Anyone who doubts where this country stands on the idea of exploited labor need only consider the absence of a broad social movement to address the injustice of colleges and universities exploiting the labor of their own students. While the legal movement to address the exploitation inherent to college athletics has made advances, the whole of American history shows that the side with more money—more power—always manages to recast small defeats as revolutionary change. It's the same trick of placation that has allowed the American love affair with oppression to find new forms while we idly point to culturally ancient victories over America's greatest sins. Somehow, the same country that ended slavery, Jim Crow, and segregation simultaneously engendered a social myopia that left future generations convinced that the sins of the past come with a social half-life of zero, despite definitive evidence to the contrary. Meanwhile, the criminals of the modern, "post-racial" America are constantly learning how to contort themselves into legitimacy without giving up a cent off the bottom line.
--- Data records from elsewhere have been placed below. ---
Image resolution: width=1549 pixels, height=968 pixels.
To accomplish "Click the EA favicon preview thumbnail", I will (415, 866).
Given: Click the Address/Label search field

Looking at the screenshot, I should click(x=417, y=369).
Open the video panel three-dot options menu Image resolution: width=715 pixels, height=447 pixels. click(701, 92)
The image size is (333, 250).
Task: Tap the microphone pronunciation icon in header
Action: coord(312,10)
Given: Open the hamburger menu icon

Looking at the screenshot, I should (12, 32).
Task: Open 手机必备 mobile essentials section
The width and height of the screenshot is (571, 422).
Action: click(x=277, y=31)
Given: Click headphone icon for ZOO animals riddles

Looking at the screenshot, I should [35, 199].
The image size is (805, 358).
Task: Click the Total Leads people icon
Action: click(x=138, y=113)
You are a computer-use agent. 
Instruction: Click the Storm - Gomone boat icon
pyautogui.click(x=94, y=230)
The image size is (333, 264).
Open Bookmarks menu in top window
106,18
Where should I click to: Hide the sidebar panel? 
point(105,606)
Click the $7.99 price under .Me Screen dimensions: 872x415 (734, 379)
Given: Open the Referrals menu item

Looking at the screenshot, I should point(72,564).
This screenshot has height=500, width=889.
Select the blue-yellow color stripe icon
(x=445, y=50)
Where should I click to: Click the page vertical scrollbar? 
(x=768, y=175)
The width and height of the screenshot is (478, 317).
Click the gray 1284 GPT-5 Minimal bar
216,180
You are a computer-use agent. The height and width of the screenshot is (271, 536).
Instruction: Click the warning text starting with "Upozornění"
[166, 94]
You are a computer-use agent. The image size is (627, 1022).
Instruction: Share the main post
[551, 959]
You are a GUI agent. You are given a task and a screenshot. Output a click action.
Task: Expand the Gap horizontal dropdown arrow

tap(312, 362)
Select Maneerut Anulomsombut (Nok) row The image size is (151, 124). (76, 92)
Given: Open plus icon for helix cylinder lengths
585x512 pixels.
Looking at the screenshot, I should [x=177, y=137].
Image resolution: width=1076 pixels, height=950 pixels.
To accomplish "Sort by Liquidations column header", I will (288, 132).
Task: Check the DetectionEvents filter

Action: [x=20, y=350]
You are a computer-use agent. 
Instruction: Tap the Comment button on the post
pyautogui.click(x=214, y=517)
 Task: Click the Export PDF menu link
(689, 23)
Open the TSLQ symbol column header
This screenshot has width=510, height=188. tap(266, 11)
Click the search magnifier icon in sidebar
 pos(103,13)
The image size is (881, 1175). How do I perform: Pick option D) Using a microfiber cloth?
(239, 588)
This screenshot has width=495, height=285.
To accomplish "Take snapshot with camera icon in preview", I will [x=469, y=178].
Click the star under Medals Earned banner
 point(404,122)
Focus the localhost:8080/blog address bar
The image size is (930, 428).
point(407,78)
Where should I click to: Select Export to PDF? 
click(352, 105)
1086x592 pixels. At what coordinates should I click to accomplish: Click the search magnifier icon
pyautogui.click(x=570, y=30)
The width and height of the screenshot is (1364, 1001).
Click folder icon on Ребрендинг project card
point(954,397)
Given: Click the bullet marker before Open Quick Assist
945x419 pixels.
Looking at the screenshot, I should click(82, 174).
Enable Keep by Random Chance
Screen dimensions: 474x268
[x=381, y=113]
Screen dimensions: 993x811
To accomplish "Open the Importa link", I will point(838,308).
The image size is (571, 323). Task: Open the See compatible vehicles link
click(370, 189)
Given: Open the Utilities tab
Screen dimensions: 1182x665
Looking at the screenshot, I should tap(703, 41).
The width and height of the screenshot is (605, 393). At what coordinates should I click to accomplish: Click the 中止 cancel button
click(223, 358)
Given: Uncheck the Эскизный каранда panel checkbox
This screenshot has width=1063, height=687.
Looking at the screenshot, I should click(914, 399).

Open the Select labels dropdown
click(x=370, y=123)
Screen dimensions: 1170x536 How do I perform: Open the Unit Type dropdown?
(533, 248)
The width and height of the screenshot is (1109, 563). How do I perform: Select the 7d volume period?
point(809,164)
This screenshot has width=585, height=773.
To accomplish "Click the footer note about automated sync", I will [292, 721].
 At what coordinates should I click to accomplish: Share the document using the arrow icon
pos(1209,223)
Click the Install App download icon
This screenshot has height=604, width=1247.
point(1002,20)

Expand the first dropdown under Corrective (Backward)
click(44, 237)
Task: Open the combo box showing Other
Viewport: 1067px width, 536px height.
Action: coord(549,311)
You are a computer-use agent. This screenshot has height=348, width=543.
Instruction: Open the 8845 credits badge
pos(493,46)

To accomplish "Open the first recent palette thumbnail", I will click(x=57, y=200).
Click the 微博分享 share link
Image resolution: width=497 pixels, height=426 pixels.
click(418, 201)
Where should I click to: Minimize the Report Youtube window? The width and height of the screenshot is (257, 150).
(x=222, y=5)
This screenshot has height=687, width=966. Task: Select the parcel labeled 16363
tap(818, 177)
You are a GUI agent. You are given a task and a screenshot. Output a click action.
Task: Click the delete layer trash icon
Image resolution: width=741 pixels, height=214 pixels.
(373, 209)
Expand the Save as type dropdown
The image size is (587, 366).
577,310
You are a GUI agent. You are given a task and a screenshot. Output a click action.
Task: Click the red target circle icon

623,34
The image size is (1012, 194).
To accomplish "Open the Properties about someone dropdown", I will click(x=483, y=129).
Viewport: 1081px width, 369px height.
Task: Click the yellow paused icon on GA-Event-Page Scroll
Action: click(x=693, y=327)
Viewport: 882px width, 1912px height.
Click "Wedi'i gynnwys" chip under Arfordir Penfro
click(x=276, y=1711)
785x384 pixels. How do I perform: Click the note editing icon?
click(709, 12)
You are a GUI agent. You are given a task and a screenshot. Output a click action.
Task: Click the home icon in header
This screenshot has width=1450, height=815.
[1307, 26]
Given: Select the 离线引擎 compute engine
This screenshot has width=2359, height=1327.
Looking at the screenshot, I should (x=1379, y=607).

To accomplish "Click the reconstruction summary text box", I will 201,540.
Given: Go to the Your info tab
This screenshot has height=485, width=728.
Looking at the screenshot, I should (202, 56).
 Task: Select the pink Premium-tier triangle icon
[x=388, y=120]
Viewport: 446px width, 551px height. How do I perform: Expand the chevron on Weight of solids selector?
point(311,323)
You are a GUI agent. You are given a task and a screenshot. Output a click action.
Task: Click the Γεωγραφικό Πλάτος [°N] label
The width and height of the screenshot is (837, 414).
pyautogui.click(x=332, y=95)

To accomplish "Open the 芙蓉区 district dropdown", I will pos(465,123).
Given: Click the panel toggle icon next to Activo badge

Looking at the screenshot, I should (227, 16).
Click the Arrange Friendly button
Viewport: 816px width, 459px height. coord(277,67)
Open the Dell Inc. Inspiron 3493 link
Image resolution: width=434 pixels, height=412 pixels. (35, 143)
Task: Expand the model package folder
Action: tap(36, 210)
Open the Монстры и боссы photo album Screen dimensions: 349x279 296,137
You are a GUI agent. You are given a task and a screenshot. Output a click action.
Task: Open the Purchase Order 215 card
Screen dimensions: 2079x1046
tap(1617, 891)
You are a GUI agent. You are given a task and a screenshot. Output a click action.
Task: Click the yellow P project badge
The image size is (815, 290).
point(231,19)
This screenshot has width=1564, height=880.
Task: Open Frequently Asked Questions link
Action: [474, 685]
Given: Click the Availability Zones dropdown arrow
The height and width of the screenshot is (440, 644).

This is why an allegation of rape against Winston is met with an institutionalized shrug; it poses no threat to the NCAA's profit margin. However, the possibility that Winston may have resorted to black market memorabilia deals to recoup a fraction of his exploited labor is a matter of grave importance to both the NCAA and their business partners at ESPN. The television rights contract between FSU's host Atlantic Coast Conference and ESPN is worth $3.6 billion alone, which means both sides have a financial stake in keeping a veil of legitimacy on the sham of amateurism. ESPN taking up the role of de facto compliance department officer shows how the broad decay encouraged by acceptable exploitation can take hold even within the supposedly sacrosanct world of journalism. There is no conspiracy here per se, it's just how shit works when there isn't a clean dollar to be made.

And so the alleged rapist who got off thanks to a botched pseudo-investigation led by various permutations of the American id is now learning a valuable lesson. The lesson is that his golden cage of privilege is enviable by the standards of an exploited worker, but it's still a cage. Having a multi-billion dollar industry on your side is a wonderful privilege when you stand accused of a crime, but being part of that same industry means it will turn on you the second your crimes threaten the power that allows it to grant privilege in the first place.

It might be unintentional, but at least the NCAA is willing to teach its exploited laborers how America works.